Os democratas ou que se definiram como “de esquerda” preferem uma comunidade “com casas menores, onde seja possível percorrer a pé os trajetos até lojas, restaurantes e escolas”. Entre os que se disseram conservadores ou republicanos, a maioria preferiu “casas grandes” e escolas, restaurantes e lojas “mais distantes”.

“Diversidade étnica e racial” são fatores importantes para determinar o lugar de habitação, na opinião de 75% dos democratas –só 20% dos conservadores concordaram com tal premissa. A proximidade de atividades culturais também pesa mais para os democratas: 65% deles dizem que estar próximo de museus e teatros é importante na escolha da moradia, contra 23% dos conservadores.

O estudo conclui que a realidade ampara o velho estereótipo segundo o qual conservadores preferem subúrbios, enquanto progressistas querem enclaves urbanos.

Na opinião da professora Karen Seto, de Yale, em termos numéricos, os EUA que dependem do carro ainda levam a dianteira.

“Para a cultura pop, Nova York e Portland podem ser muito mais atraentes, hoje em dia, do que qualquer subúrbio ou cidade pequena, mas viver sem carro ainda é uma aspiração distante para boa parte do país”.

Segundo o US Census Bureau, o IBGE americano, oito entre dez americanos que trabalham ainda vão sozinhos de carro para o emprego. Em números absolutos, esse é o cotidiano de 107 milhões de americanos, enquanto só 13 milhões dividem o trajeto com outra(s) pessoas. Os que trabalham em casa são 6,1 milhões; outros 4 milhões vão ao trabalho a pé; 3,7 milhões, de ônibus; e 2,8 milhões só usam metrô. Por fim, 900 mil adotam a bicicleta.

NOVO CENTRO Se as estatísticas apontam para o fato de que a paixão pelo carro decresce justamente nas áreas mais ricas e culturalmente influentes do país, o mercado imobiliário deve abraçar ainda mais o retrofit ao estilo de Tysons –onde faixas e tapumes promovem, por todo lado, o slogan “Building a new downtown” [construindo um novo centro].
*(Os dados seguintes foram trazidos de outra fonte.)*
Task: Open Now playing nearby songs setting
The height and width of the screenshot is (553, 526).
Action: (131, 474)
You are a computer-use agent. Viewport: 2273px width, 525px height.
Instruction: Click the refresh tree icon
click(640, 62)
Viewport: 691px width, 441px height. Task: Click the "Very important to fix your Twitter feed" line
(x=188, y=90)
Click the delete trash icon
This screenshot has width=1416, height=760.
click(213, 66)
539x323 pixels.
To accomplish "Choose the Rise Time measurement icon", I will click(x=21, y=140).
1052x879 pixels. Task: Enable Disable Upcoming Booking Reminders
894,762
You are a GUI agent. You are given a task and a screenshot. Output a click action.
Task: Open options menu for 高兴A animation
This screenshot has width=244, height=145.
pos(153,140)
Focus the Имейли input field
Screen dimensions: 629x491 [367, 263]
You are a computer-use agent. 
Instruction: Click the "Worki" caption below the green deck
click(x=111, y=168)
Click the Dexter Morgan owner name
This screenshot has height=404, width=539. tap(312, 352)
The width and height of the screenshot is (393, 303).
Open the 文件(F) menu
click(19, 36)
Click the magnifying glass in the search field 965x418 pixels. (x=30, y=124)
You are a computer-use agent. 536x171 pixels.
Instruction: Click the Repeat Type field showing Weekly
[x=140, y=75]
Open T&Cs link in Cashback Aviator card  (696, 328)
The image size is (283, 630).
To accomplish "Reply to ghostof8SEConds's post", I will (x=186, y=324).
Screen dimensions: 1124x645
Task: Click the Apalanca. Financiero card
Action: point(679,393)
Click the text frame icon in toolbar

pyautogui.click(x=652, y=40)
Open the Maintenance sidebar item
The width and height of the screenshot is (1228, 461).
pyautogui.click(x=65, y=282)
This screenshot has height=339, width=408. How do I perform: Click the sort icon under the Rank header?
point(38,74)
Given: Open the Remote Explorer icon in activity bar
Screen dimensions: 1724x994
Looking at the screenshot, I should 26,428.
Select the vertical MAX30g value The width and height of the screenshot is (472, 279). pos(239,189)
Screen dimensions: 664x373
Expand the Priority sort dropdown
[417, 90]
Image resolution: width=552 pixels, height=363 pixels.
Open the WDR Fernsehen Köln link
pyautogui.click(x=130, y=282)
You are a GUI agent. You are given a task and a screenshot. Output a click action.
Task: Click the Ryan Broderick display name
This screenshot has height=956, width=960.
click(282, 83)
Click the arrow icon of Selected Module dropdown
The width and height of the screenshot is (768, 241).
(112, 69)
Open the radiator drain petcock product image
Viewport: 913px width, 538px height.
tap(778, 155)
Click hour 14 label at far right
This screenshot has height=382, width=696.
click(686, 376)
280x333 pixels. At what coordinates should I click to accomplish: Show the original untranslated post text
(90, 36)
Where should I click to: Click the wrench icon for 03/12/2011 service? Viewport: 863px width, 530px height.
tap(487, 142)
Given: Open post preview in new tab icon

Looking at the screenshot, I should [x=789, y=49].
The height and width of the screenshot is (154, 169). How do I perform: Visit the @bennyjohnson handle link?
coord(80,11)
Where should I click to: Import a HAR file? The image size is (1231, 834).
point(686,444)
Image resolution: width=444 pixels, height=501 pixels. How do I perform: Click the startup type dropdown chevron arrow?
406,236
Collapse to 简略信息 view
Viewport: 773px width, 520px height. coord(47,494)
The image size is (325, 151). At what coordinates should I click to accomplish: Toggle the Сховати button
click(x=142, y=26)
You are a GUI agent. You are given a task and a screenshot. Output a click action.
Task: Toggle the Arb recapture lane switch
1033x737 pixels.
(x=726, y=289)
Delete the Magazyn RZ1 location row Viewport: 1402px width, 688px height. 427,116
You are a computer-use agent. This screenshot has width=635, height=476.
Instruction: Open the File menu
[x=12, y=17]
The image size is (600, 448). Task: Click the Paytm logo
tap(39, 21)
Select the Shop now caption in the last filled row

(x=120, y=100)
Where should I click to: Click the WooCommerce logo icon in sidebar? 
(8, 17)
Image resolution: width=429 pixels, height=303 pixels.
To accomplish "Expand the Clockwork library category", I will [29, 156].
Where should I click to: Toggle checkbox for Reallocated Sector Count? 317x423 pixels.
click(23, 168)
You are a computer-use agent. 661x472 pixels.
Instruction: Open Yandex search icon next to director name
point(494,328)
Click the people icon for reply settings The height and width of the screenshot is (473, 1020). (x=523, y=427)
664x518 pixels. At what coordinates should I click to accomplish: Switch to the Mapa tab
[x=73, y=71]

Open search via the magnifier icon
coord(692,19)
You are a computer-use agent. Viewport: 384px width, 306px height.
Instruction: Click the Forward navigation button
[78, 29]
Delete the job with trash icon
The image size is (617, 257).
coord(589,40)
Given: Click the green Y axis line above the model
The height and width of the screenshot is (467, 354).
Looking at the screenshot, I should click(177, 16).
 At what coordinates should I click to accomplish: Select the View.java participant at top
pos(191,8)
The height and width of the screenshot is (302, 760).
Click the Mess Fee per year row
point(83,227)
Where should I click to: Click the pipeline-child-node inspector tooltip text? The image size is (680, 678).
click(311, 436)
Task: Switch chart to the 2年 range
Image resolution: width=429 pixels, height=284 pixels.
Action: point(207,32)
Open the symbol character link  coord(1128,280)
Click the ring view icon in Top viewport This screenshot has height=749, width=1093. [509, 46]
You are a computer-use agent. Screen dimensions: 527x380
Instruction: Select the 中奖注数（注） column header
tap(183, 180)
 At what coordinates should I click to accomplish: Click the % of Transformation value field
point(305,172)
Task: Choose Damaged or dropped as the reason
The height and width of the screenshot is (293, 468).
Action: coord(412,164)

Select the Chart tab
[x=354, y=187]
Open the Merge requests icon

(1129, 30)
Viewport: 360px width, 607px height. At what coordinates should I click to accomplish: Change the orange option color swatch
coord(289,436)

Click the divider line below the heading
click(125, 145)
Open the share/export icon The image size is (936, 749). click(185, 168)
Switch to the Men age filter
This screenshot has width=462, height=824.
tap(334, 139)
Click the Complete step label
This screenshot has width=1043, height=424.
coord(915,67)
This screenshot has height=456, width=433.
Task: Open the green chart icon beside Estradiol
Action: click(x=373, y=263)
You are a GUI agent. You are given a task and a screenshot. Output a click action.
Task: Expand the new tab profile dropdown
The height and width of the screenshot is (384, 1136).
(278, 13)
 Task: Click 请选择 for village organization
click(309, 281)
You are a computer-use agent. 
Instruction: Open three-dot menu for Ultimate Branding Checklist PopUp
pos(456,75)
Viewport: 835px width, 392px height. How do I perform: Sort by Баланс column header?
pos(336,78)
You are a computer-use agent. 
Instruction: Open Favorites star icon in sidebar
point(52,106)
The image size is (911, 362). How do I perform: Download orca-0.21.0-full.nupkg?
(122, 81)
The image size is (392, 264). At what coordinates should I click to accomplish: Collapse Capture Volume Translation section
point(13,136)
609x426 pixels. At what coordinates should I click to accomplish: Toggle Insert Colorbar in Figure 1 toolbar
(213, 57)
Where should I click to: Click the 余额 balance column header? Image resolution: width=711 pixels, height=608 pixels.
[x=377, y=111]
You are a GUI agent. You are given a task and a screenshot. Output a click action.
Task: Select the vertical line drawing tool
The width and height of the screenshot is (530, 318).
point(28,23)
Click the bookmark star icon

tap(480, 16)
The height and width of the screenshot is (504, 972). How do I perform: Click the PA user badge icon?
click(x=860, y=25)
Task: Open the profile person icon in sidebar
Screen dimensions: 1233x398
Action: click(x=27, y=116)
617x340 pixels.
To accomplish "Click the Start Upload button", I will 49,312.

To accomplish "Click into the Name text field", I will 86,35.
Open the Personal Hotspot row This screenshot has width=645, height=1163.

Em 2010, prevendo um êxodo maior de inquilinos e uma queda no valor dos imóveis, um grupo de proprietários dos terrenos e prédios de Tysons lançou um projeto de longo prazo para transformar o distrito em um lugar “com cara de bairro”: que dependa menos de carro e favoreça mais o caminhar.

Os 40 novos prédios já aprovados –pelo menos 15 já em construção– ocuparão terrenos que eram estacionamentos.

Entre a lista de tarefas dos empreiteiros investidores para transformar a área está reduzir os estacionamentos e cobrar por eles (a maioria ainda é gratuita), ampliar calçadas, criar áreas verdes e parques e abrir ciclovias.

Quase todas as medidas vão encolher o espaço para veículos no centro empresarial: há 170 mil vagas para carros, mais que todos os habitantes e funcionários da região juntos, e 3,72 milhões de metros quadrados de estacionamento (2,3 vezes o parque Ibirapuera) para 2,6 milhões de metros quadrados de escritórios.

O metrô de Washington está estendendo uma linha até lá, e quatro estações devem ser abertas em Tysons até o final do ano que vem. Linhas de ônibus que circulam pelo condado de Fairfax, onde fica Tysons, estão ampliando o funcionamento (antes quase inexistente) no horário noturno e finais de semana.

“Quando se pensa em Tysons, pensa-se em enormes congestionamentos. Mas queremos construir aqui a próxima grande cidade americana”, diz Michael Caplin, diretor da Tysons Partnership, organização dos empresários locais. “Nosso sonho é ter uma Tysons onde não seja preciso andar de carro, onde se possa caminhar até o metrô, andar de ônibus, ter lojas, cultura, moradia, tudo junto”.

O objetivo da Tysons Partnership é saltar dos 19 mil moradores atuais para 100 mil em 2050. Três quartos dos prédios em construção estarão a menos de 800 metros das novas estações de metrô. O valor inicial do aluguel de escritórios em Tysons é de US$ 300 por metro quadrado. No centro de Washington, de quase US$ 700.

No mês passado, a associação de empresários lançou uma feirinha de alimentos orgânicos ao ar livre e está atraindo mais “food trucks”, vans de lanches rápidos. Um festival de música e uma corrida de bicicletas –o Tour de Tysons– foram organizados.

Como a vontade de parecer sustentável não inibe excessos, um parque “instantâneo” foi criado. O asfalto foi pintado de verde, e árvores já crescidas foram transplantadas para lá, junto com gramado artificial e bancos com encosto –a poucos minutos a pé de onde os Rolls Royces e as Maseratis parecem símbolos de uma outra era.